11) Joe has a hot dog cart that he parks on the NY sidewalk and sells hotdogs during the day. The variable cost of a hot dog is $.90. The selling price of the hot dog is $2.00. The fixed cost is $3,000 per month which covers the loan for the cart and the salary Joe needs to make to live. How many hotdogs must Joe sell in one month in order to break even?
3,300 hot dogs
3,000 hot dogs
2,727.27 hot dogs
2,728 hot dogs
12) Shun Corporation manufactures and sells a hand held calculator. The following information relates to Shun's operations for last year:
Unit product cost under variable costing.......................... | $5.20 per unit | |
Fixed manufacturing overhead cost for the year.............. | $260,000 | |
Fixed selling and administrative cost for the year............ | $180,000 | |
Units (calculators) produced and sold.............................. | 400,000 |
What is Shun's unit product cost under absorption costing for last year?
$4.10
$4.55
$5.85
$6.30.
Use the following information to answer questions 13 to 15:
Barnett Company uses the weighted-average method in its process costing system. The company adds materials at the beginning of the process in Department M. Conversion costs were 75% complete with respect to the 4,000 units in work in process at May 1 and 50% complete with respect to the 6,000 units in work in process at May 31. During May, 14,000 units were started, 12,000 units were completed and transferred to the next department.

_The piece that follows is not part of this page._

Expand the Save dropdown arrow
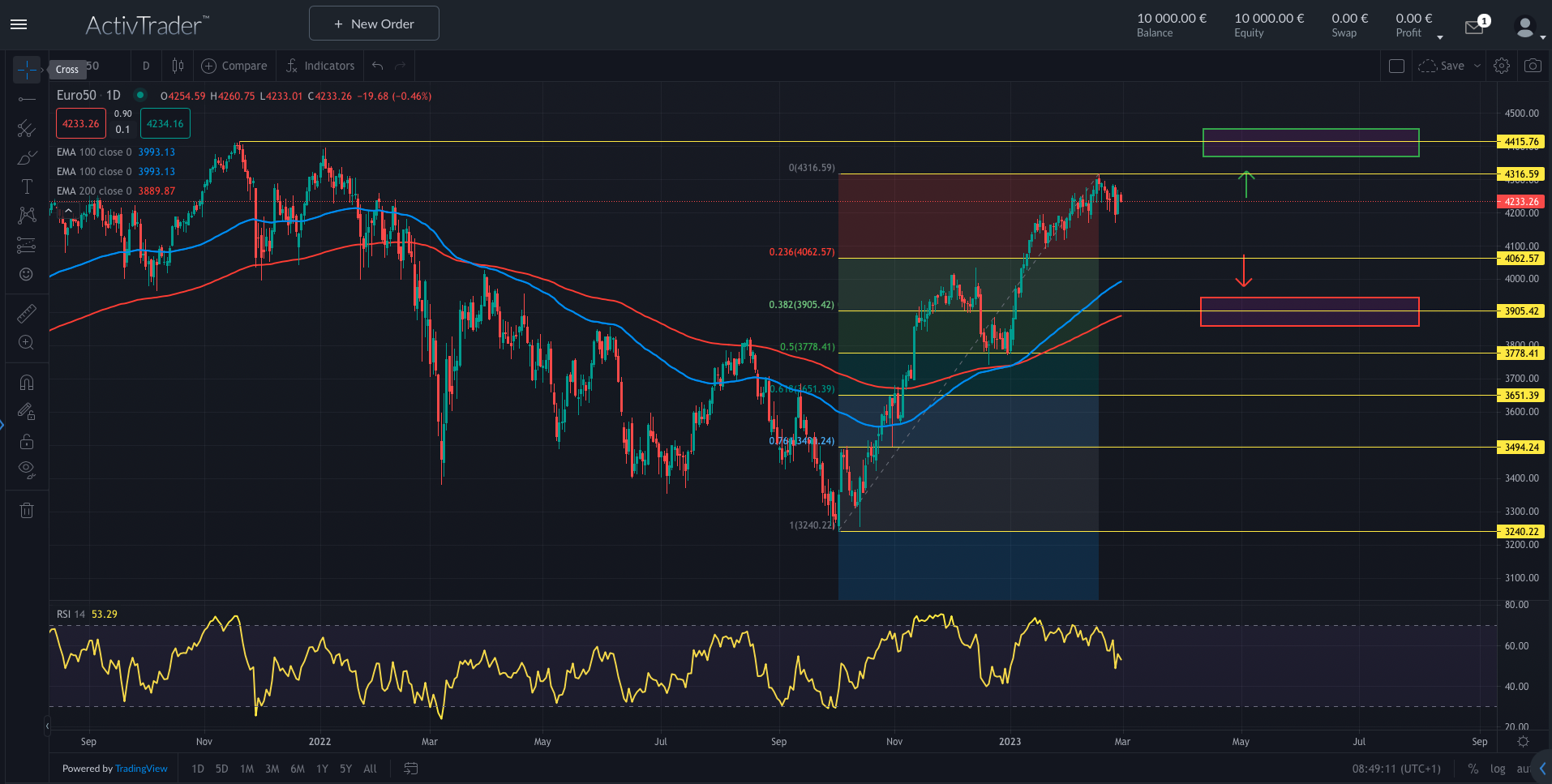This screenshot has height=784, width=1552. [1477, 66]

13) Calculate the number of equivalent units for materials.
10,000 units
12,000 units
14,000 units
15,000 units
18,000 units
14) Calculate the number of equivalent units for conversion?
10,000 units
12,000 units
14,000 units
15,000 units
18,000 units
15) An analysis of the costs relating to work in process at May 1 and to production activity for May follows:
Materials | Conversion | ||
Work in process 5/1....................... | $13,800 | $3,740 | |
Costs added during May................ | $42,000 | $26,260 |
The total cost per equivalent unit for May was:
$5.02
$5.10
$5.12
$5.25
Joint Cost Allocation
Your firm pays for mineral rights at the Lego Mine, which contains diamonds, citrine, rubies, and emeralds, as well as large quantities of plain rock. Your firm uses the stones that are mined for the following products:
Diamond rings | 2 |
Citrine bracelets | 2 |
Ruby bracelets | 2 |
Emerald rings | 3 |
Bags of rock |
A ring needs 4 stones.
A bracelet needs 10 stones.
Your firm has two kinds of employees: miners and jewelers. Miners go through the rocks in the mine, sort the diamonds, citrine, rubies, emeralds into individual transportation containers, and bag up the plain rock for sale landscapers. The transportation containers are then sent on to the jewelers, who make rings and bracelets.

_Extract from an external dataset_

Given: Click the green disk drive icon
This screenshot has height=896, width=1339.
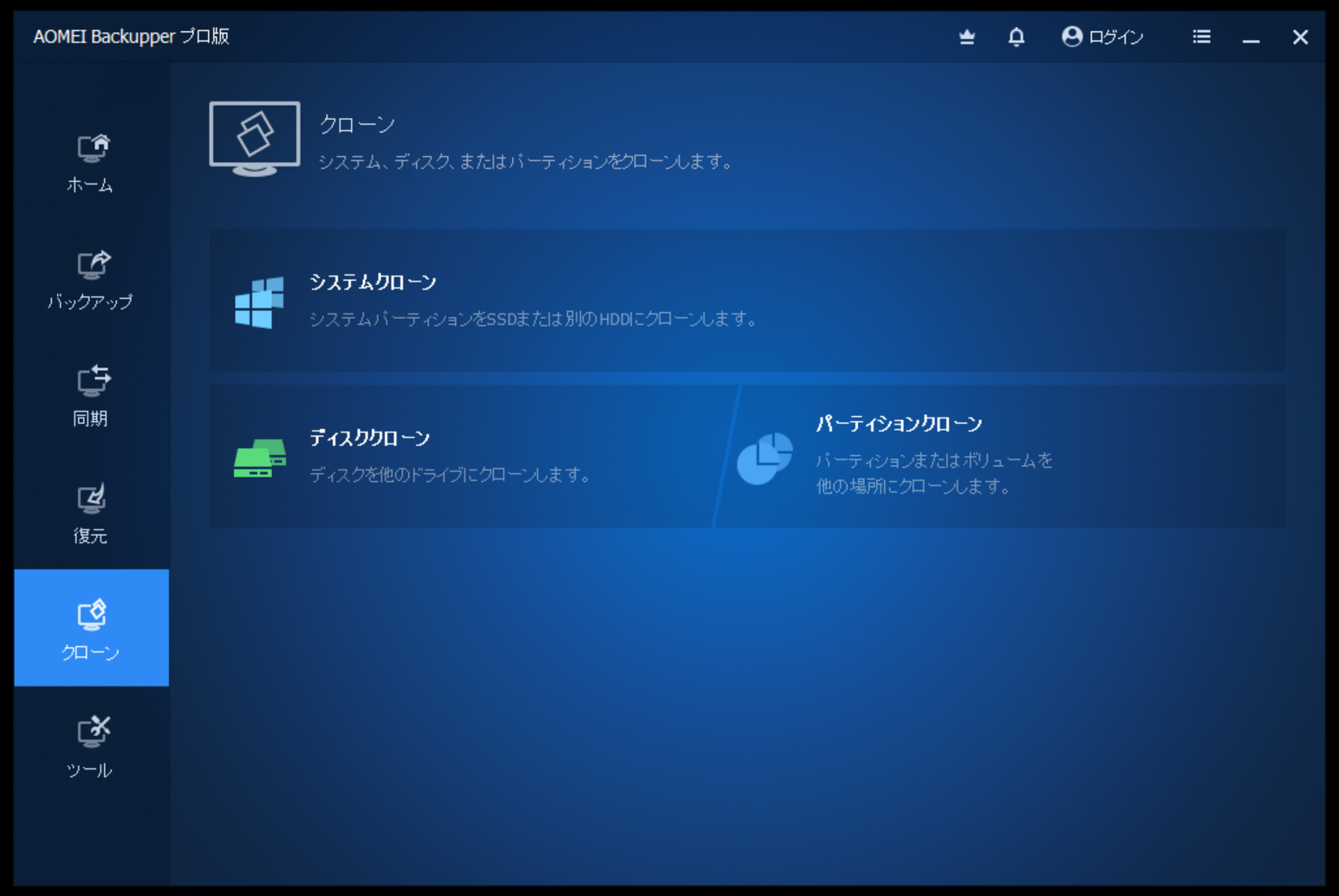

Go through one production period, and keep track of times for the following:
Mining: 36 seconds
Making diamond rings: 12.5 seconds
Making citrine bracelets: 12.5 seconds
Making ruby bracelets: 12.5 seconds
Making emerald rings: 12.5 seconds
After all products are manufactured and ready for sale, complete the requirements below. Plain rock is treated as a byproduct. Plain rock are 20 stones. Calculate following costs were incurred this period:
Cost of mineral rights | $2000 |
Company overhead | $1500 |
Mining labor, paid at $5/second | |
Jeweler labor, paid at $10/second | |
Bracelet settings at $100/bracelet | |
Ring settings at $50/ring |
Bags of rock sell for $100 at splitoff. The following are per-unit prices your firm charges for each jewelry product, as well as how much each individual stone could sell for (at splitoff):
Per ring or bracelet | Per stone | |
Diamond | $1000 | $400 |
Citrine | $500 | $100 |
Ruby | $700 | $175 |
Emerald | $800 | $200 |
1. Calculate total joint costs, separable costs for each product, and NRV for each product
2. Calculate the allocated joint costs and the profitability of each product line under each of the following assumptions:
a. The byproduct is accounted for at the time of sale, and sales value at the splitoff point is the allocation base for joint costs
b. The byproduct is accounted for at the time of production, and NRV is the allocation base for joint cost
c. The byproduct is accounted for at the time of production, and number of stones is the allocation base for joint cost
3. Briefly, state which cost allocation base is the most appropriate for this company, and explain why.